### Aim 1
Could you reproduce, word for word, the passage of the Hollies review between "The band have" and "for the band.", inclusive?
### Aim 2
Which song titles are named in the Hollies review?

# Start of Page

The band have added a little bit of echo by the
sound of it, but otherwise 'Pick Up The Pieces Again' is identical to the
recording on 'Out On The Road' and a as a result, it's the only song here on
which Clarke doesn't appear (presumably the band chose it because Rickfors
doesn't appear on it either). Like many of Terry's solo songs for the band,
it's a beautiful, well rounded song about the mysteries of love and in this
case is incredibly apt: reflecting on how only seconds ago the narrator and his
love were fighting and yet now seem to be reconciliated he simply reflects, puzzled,
that 'love is strange' sometimes. Even without Clarke the harmonies are
tremendously lovely (Terry and Tony have an even greater blend together than
with Allan or Tony did with Graham), Hicks' wah-wah guitar work is pristine as
ever and the lovely, sighing melancholy melody is tailor-made for the band.
Here, though, on 'The Hollies' (1974) (Why couldn't they have called it
something else - I hate having to write that title out every time!) it sounds
rather out of place, a reminder of a time when the Hollies were mellow,
acoustic and laidback which gets lost in amongst two of the noisier album songs
either side of it.
'Down On The Run' is a 'new' Tony Hicks/Colin
Horton-Jennings song that sounds tailor-made for the new look Hollies: there's
a poppy shuffle beat and a brasher lyric track that fits Clarke's brasher
voice. Alas the song is only a slight improvement from 'It's A Shame, It's A
Game', being another silly juvenile song about being part of a gang and wanting
to impress. There's a hint that the gang are less than the savoury characters
the narrator points them out to be (the references to 'Angels' suggest they're
bikers and the many references to alcohol to steady the narrator's nerves
suggests they aren't doing anything legal). The third verse, in fact, is
particularly un-Hollies like and almost savours the cruelty of the song: 'Two
shadows are passing, cutting like knives, short cut on our lives'. This song,
should, then, be a fascinating experiment into the Hollies doing something
different, but sadly they've stuck the same old shuffle-beat we've heard
several times on top of the song and there's no drama in the proceedings:
Clarke could be singing his shopping list for all the resonance the lyrics seem
to possess. There's no resolution either: you're expecting the protagonist to
get caught, see the error of his ways, see his friend knifed, be overcome with
remorse, something - but nothing happens, he simply ends the song waiting for
the next weekend when he can do it all over again, which is about the worst
ending the song could have. At least there's a welcome return of Clarke's
ever-wonderful harmonica playing though (sadly the only time it's used on this
album) and the band are at least trying something different on this track,
although they should really have gone that little bit further to make Hollies
history.

# End of Page
# Start of Data

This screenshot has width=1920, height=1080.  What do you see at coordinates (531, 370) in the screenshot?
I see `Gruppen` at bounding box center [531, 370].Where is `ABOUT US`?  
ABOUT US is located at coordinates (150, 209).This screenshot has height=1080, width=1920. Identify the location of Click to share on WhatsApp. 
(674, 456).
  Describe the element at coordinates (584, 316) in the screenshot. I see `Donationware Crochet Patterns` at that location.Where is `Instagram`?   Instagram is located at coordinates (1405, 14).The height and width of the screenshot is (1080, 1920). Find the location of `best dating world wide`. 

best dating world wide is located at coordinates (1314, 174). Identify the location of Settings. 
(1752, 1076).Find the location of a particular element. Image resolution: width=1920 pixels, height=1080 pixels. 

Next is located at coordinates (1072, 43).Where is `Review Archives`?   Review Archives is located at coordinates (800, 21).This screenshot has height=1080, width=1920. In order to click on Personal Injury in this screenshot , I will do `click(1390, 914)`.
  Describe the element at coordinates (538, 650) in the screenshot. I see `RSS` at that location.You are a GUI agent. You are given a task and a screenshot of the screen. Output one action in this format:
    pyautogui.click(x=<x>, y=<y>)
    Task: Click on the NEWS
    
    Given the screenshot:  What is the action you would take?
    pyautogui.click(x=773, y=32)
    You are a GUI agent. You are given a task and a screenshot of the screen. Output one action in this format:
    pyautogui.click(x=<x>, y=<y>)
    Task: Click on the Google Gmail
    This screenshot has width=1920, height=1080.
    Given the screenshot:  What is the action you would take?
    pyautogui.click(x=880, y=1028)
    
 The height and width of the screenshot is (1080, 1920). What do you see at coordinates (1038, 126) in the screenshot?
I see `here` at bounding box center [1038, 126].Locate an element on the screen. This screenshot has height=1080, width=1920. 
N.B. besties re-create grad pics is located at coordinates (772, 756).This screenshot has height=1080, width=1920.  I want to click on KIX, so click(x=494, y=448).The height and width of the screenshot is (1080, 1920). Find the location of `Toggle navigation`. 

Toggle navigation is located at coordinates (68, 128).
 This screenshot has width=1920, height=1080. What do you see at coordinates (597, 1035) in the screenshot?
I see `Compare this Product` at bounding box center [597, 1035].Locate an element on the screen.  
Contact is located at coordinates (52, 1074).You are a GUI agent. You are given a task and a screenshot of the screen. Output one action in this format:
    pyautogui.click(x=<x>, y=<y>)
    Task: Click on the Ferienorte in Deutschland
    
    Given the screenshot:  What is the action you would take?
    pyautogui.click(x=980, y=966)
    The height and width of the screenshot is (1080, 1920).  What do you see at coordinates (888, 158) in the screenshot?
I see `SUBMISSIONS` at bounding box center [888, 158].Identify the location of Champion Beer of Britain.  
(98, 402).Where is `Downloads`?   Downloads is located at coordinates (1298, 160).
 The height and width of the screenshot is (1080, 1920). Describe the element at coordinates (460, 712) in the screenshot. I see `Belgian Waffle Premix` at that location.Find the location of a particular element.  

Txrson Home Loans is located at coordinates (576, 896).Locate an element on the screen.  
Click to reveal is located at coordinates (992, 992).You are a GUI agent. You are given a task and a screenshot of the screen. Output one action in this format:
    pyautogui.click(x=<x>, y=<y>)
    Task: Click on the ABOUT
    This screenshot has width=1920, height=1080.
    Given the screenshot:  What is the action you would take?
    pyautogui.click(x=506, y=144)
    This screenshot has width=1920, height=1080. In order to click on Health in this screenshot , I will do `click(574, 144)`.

# End of Data

### Complete response 1
The band have added a little bit of echo by the
sound of it, but otherwise 'Pick Up The Pieces Again' is identical to the
recording on 'Out On The Road' and a as a result, it's the only song here on
which Clarke doesn't appear (presumably the band chose it because Rickfors
doesn't appear on it either). Like many of Terry's solo songs for the band,
it's a beautiful, well rounded song about the mysteries of love and in this
case is incredibly apt: reflecting on how only seconds ago the narrator and his
love were fighting and yet now seem to be reconciliated he simply reflects, puzzled,
that 'love is strange' sometimes. Even without Clarke the harmonies are
tremendously lovely (Terry and Tony have an even greater blend together than
with Allan or Tony did with Graham), Hicks' wah-wah guitar work is pristine as
ever and the lovely, sighing melancholy melody is tailor-made for the band.

### Complete response 2
- 'Pick Up The Pieces Again'
- 'Down On The Run'
- 'It's A Shame, It's A Game'